First, apoptosis-inducing factor mitochondria-associated 2 (AIFM2/FSP1) and dihydroorotate dehydrogenase (DHODH) promote reduction of ubiquinone to ubiquinol (two forms of CoQ10) in the cytosol and mitochondria respectively, thereby mitigating lipid peroxidation and ferroptosis when the GSH-GPX4 system is inhibited. Second, radical-trapping antioxidant BH4 (tetrahydrobiopterin) protects lipid membranes from autoxidation, and enzymes promoting BH4 production such as GCH1, PTS, and SPR are exploited by cancer cells for survival when the cytoprotective GSH-GPX4 axis is blocked.
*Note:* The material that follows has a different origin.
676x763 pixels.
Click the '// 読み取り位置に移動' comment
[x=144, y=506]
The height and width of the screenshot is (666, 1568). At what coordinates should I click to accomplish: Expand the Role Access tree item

Third, phospholipase A2 group VI (iPLA2β) promotes the hydrolysis of peroxidized phospholipids, thereby preventing ferroptosis when the GSH/GPX4 system is disabled. Finally, deubiquitinating enzymes (DUBs) mitigate GSH depletion-induced buildup of ubiquitinated proteins that cause proteotoxic stress and ER stress, thereby increasing tolerance to GSH depletion in various cancers. These mechanisms may facilitate cancer cells bypassing the TSS pathway to withstand cystine starvation or diminished GSH production. Abbreviations: FSP1, ferroptosis suppressor protein 1; DHODH, dihydroorotate dehydrogenase; CoQ, coenzyme Q; GPX4, Glutathione peroxidase 4; FMN, flavin mononucleotide; FMNH2, 1,5-dihydro flavin mononucleotide (reduced form); GCH1, GTP cyclohydrolase I; PTS, 6-pyruvoyltetrahydropterin synthase; SPR, sepiapterin reductase; iPLA2β, phospholipase A2 group VI; BH4, tetrahydrobiopterin; BH2, oxidized tetrahydrobiopterin; NH2TP, 7,8-dihydroneopterin triphosphate; 6-PTP, 6-pyruvoyltetrahydropterin.